Salwa Hamrouni - La révolution numérique: Pour une technologie saisie par le droit
La révolution numérique fait qu’il y a quelque chose qui se transforme dans notre manière d’être et dans notre métier et qui, selon les cas, nous rassure ou nous effraie.
Elle nous rassure car l’enseignement, la connaissance, le savoir, l’information deviennent instantanément accessibles à toutes et à tous.
Cela nous effraie aussi parce que nous ignorons les effets de cette technologie sur notre propre métier: la transmission du savoir. Nous serions comme «arrachés à notre routine autosatisfaisante», pour paraphraser Haharé dans sa Brève histoire de l’humanité.
Le numérique n’est plus seulement cette technologie qui semble axiologiquement neutre. C’est pour cela qu’une pensée technocritique s’impose donc non pas au nom d’une frilosité par rapport au développement mais par rapport à l’authenticité de ce même développement.
Quant au droit, pensé pour nous garantir une sécurité et surtout pour régir les rapports complexes et parfois conflictuels, il se trouve devant un défi parfois insurmontable: comment ne pas être à la traîne de la science et de la technique. Comment devancer la technoscience et ses risques sans pour autant la bannir.
La question qui nous interpelle est donc celle d’examiner les conséquences de la révolution numérique sur le droit.
Notre constat est globalement le suivant: le temps juridique est lent et complexe car soumis à la délibération démocratique ; le temps numérique, lui, est rapide, voire instantané.
Nous avons pu le constater à travers deux aspects : la souveraineté des Etats (première partie) et les droits et libertés (deuxième partie).
I. Droit, révolution numérique et souveraineté de l’état
Au niveau interne, le numérique opère une transmutation des pouvoirs étatiques (A)
Au niveau international, ce sont les inégalités entre Etats qui sont accentuées (B)
A. La révolution numérique et la transmutation des pouvoirs étatiques
Trois domaines prouvent cette transmutation :
• Le pouvoir du numérique est retentissant en matière politique et notamment électorale.
Le choix des gouvernants est possible grâce au droit à des élections libres, périodiques et transparentes. Or, plusieurs élections ont montré aujourd’hui que les règles classiques relatives à leur organisation sont largement impuissantes devant les moyens de manipulation offerts par les technologies numériques.

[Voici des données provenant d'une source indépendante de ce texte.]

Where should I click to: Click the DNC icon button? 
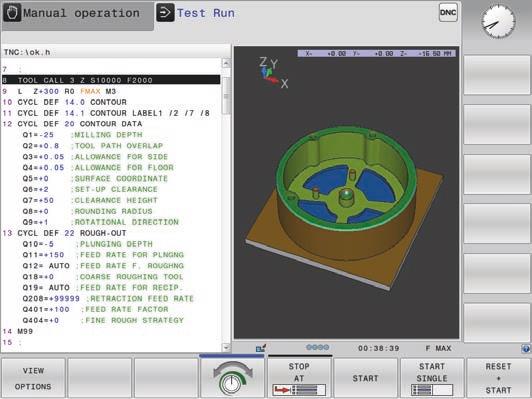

En effet, les algorithmes de FB avec l’intelligence artificielle et la puissance de calcul de ces serveurs et le big data qu’il met en place permettent de cibler les électeurs, de présenter tel genre d’information à telle catégorie d’électeurs. La collecte des données permet de faire leur profilage et de leur présenter l’information qu’ils désirent et qui déterminera leurs choix.
Les exemples sont légion.
Barack Obama a su exploiter les réseaux sociaux pour conquérir le pouvoir. Ensuite, les affaires de Cambridge Analytica dont la devise est « Data drives all we do » concernant la campagne de Donald Trump, dans le Brixit, dans les élections au Brésil, en l’Italie mais aussi dans des pays d’Afrique ou d’Asie nous en disent long.

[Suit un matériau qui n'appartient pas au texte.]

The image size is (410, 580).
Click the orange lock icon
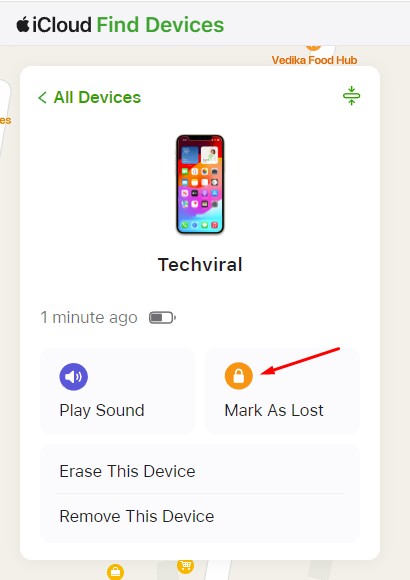(x=239, y=376)
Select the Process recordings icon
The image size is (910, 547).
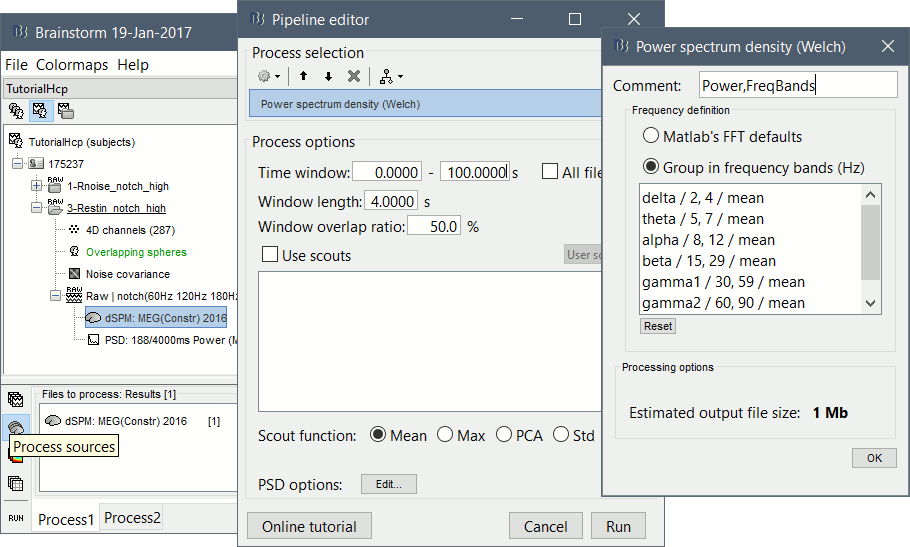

En Tunisie, la Cour des comptes a prouvé le rôle des pages sponsorisées par ou pour certains candidats à la présidentielle.

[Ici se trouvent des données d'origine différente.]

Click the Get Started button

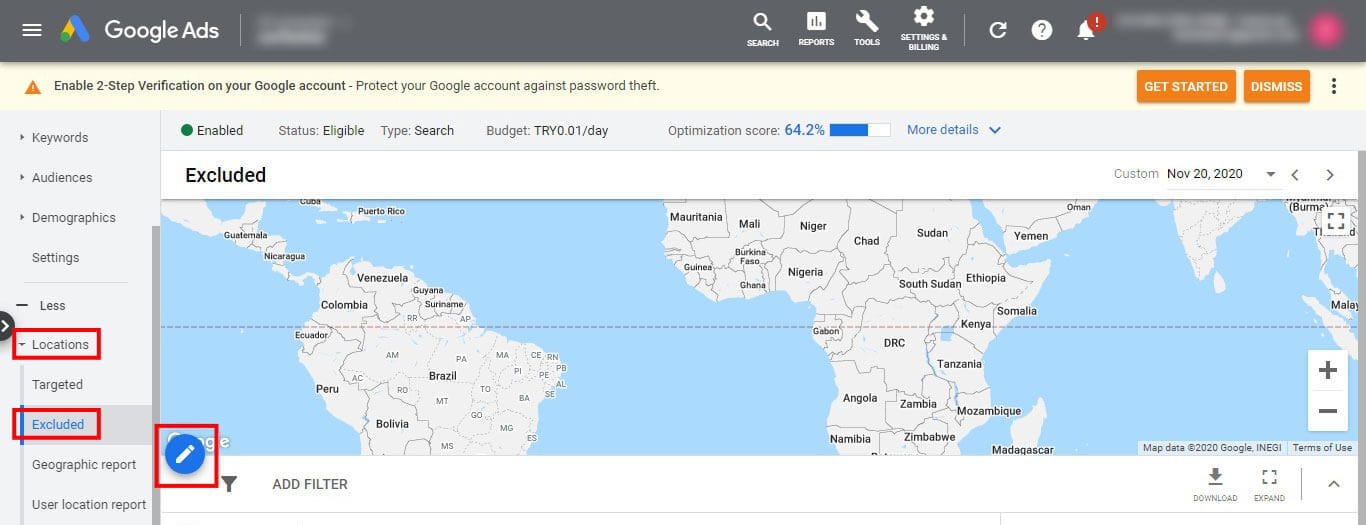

Les élections de 2019 ont également été marquées par l’implication de certaines sociétés étrangères dont la société de communication digitale Ereputation qui semble avoir mené une campagne de désinformation au profit de l’un des candidats.
Là également le droit reste en deçà de ce qui permet de détecter, qualifier et sanctionner les pratiques qui sortent totalement du schéma prévu par la réglementation électorale de par la difficulté de la traçabilité et de par l’utilisation des plateformes sur lesquelles l’Etat n’a aucun droit de regard de l’aveu même de l’Agence technique des télécommunications.
• La transmutation des pouvoirs étatiques est aussi due à la fin de la territorialité. Rappelons juste l’arrogance du Cloud Act américain qui permet d’accéder aux données hébergées dans les serveurs informatiques situés dans d’autres pays, au nom de la protection de la sécurité publique aux États-Unis.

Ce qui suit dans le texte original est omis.